2025 Aile Yılı’nın kalıcı hale gelmesi için 2026-2035 yıllarını Aile ve Nüfus On Yılı ilan ettiklerini belirten Bakan Göktaş, “Aile ve Nüfus 10 Yılı vizyonuyla, aileyi ve nüfus yapımızı korumaya yönelik uzun vadeli stratejilerimizle kapsamlı bir gelecek planı ortaya koyacağız. Fakat, hepimiz çok iyi biliyoruz ki, ailenin değeri herkesçe kabul edilmekle birlikte, aile kurumu küresel dünyada birçok tehditle karşı karşıya. Bilgi ve iletişim teknolojisindeki gelişmeler, zevk ve hıza dayalı tüketim alışkanlıkları ve biyolojik farklılıkları ortadan kaldırmayı amaçlayan küresel zararlı ideolojik eğilimler aile değerlerini aşındırmaktadır. Anne babalık rolleri değişiyor, kuşaklar arası bağlar kopuyor. Genç nüfus azalırken yaşlı nüfus arttıkça işgücü küçülüyor, insan sermayesi zayıflıyor ve bu durum tüm ülkeler için ciddi riskler oluşturuyor. Aile kurumunu ve demografik yapıyı tehdit eden bu süreçler, ülkeler arasında farklılıklar gösterse de ortak dinamiklere sahiptir. Bu gidişat devam ederse, üretim sistemlerimiz, ekonomik dengelerimiz ve sosyal yapılarımız telafisi zor bir şekilde sarsılacak." diye konuştu.

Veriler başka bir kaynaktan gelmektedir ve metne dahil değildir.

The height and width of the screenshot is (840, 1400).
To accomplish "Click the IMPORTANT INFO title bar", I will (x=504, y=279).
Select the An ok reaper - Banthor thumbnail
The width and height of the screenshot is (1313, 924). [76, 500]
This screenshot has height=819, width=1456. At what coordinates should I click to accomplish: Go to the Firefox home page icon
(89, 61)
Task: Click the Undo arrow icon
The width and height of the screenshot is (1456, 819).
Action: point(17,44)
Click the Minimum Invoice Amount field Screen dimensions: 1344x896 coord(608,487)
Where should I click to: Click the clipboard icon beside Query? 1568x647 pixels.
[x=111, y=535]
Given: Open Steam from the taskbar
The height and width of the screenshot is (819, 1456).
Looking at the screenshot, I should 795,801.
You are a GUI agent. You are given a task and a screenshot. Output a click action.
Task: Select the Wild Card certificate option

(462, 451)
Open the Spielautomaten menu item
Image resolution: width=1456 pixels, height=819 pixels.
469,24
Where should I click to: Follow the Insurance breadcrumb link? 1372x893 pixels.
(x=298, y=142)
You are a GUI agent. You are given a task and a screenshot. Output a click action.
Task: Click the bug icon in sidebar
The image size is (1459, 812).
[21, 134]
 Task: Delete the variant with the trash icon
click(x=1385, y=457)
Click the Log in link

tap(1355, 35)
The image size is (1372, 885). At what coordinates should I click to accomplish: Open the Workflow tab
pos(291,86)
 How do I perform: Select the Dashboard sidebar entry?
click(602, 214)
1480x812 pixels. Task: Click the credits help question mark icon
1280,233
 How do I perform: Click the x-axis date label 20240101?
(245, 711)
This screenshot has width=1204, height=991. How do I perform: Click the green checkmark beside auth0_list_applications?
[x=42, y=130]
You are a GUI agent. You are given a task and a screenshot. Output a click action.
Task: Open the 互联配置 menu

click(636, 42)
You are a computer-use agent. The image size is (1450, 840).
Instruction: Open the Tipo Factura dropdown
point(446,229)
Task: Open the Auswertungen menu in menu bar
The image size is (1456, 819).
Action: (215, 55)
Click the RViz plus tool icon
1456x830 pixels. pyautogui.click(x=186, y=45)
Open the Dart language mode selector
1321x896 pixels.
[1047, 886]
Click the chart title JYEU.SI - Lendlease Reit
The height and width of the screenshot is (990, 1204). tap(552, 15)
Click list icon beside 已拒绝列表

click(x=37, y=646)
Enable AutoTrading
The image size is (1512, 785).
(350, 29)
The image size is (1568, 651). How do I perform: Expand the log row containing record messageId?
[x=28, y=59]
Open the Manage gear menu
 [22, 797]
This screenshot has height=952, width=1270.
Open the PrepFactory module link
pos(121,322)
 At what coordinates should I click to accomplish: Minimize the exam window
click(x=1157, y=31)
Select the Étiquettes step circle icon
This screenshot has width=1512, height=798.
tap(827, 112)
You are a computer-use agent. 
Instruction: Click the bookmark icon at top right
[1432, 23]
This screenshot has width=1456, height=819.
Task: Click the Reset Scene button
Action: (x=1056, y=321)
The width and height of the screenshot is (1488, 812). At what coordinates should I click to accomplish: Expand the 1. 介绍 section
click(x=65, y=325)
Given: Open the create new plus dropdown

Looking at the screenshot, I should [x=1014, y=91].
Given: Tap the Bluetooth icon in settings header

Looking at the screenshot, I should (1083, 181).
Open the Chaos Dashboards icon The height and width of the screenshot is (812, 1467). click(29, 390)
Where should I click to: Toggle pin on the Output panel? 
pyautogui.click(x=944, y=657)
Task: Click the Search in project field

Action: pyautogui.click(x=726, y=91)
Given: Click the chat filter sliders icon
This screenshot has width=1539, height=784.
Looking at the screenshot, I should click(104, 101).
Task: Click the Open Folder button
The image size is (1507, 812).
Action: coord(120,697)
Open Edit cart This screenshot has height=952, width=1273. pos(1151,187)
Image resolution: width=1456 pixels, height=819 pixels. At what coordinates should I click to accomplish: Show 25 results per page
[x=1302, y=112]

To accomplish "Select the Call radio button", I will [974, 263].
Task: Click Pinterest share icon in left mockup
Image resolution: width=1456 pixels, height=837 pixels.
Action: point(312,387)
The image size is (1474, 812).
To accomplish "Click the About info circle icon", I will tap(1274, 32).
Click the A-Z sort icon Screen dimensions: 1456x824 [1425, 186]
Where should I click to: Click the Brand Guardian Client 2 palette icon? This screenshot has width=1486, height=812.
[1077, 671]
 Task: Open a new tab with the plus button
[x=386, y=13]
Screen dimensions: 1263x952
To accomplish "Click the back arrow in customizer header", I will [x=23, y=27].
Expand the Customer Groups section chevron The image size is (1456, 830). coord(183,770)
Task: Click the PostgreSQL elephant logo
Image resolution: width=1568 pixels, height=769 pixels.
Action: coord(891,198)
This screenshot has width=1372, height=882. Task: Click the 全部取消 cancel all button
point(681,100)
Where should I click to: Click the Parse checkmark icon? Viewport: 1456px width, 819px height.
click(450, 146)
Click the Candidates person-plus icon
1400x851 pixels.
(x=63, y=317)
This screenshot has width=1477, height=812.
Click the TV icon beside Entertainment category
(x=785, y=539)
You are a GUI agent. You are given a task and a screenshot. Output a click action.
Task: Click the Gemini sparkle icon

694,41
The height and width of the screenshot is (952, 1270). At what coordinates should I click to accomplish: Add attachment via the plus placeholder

"Aile sadece geçmişin değil, sağlıklı bir geleceğin de teminatıdır." ifadesini kullanan Bakan Göktaş, "Bu gidişatı sorgulamak, modernleşmenin, küreselleşmenin gölgesinde aileyi ve güçlü nüfus yapısını nasıl koruyacağımızı yeniden düşünmek zorundayız. Aile bağlarını yeniden güçlendirecek ve nesilleri koruyacak adımlara ihtiyacımız var. Aileyi korumak ve güçlendirmek için uluslararası ölçekte hep birlikte güçlü bir irade ortaya koymak zorundayız." dedi.

Bu doğrultuda yoğun bir “aile diplomasisi” yürüterek, uluslararası platformlarda ailenin önemini dile getirdiklerini ifade eden Göktaş, Birleşmiş Milletler, Türk Devletler Teşkilatı, İslam İşbirliği Teşkilatı ve diğer uluslararası platformlarda aileyi merkeze alan politikalar geliştirilmesi için girişimlerde bulunduklarını söyledi.

Dijital Dünyada Çocuk Hakları Sözleşmesi

Bu çalışmalardan birinin de geçtiğimiz günlerde Cumhurbaşkanı Recep Tayyip Erdoğan tarafından imzalanan “Dijital Dünyada Çocuk Hakları Sözleşmesi” olduğunu belirten Göktaş, şunları kaydetti:

"Bu sözleşme ile hedefimiz; çocukların dijital ortamlarda güvenle var olmalarını sağlamak, kişisel verilerinin ve mahremiyetlerinin korunmasını güvence altına almaktır. Aynı zamanda, çevrim içi şiddet ve istismara karşı etkin koruma mekanizmaları oluşturmak, dijital dünyanın sunduğu eğitim, kültür ve gelişim fırsatlarından adil şekilde yararlanmalarını sağlamaktır. Dijital dünyanın sınırsız doğası nedeniyle, bu girişim sadece Türkiye için değil, tüm dünya için bir çağrı niteliğindedir. Bu nedenle, bugün burada bulunan misafirlerimizi, uluslararası kuruluşları, ülkeleri, teknoloji şirketlerini ve sivil toplumu bu girişime katılmaya davet ediyoruz. Hep birlikte, dijital dünyanın çocuklar için güvenli bir gelecek haline gelmesini sağlayabiliriz. Çocuklarımızın dijitaldeki varlığını destekleyen, onları güçlendiren, potansiyellerini özgürce geliştirebilecekleri bir ekosistem inşa edebiliriz. Bu vesileyle, “Dijital Dünyada Çocuk Hakları Sözleşmesi”nin hazırlanmasında emeği geçenlere teşekkür ediyorum. Aileden başlayan bu büyük dayanışmanın, bütün dünyaya umut taşıyan bir harekete dönüşmesini temenni ediyorum."

Program sonunda misafir ülkelerin bakanları ve temsilcileri ile birlikte aile fotoğrafı çektirildi.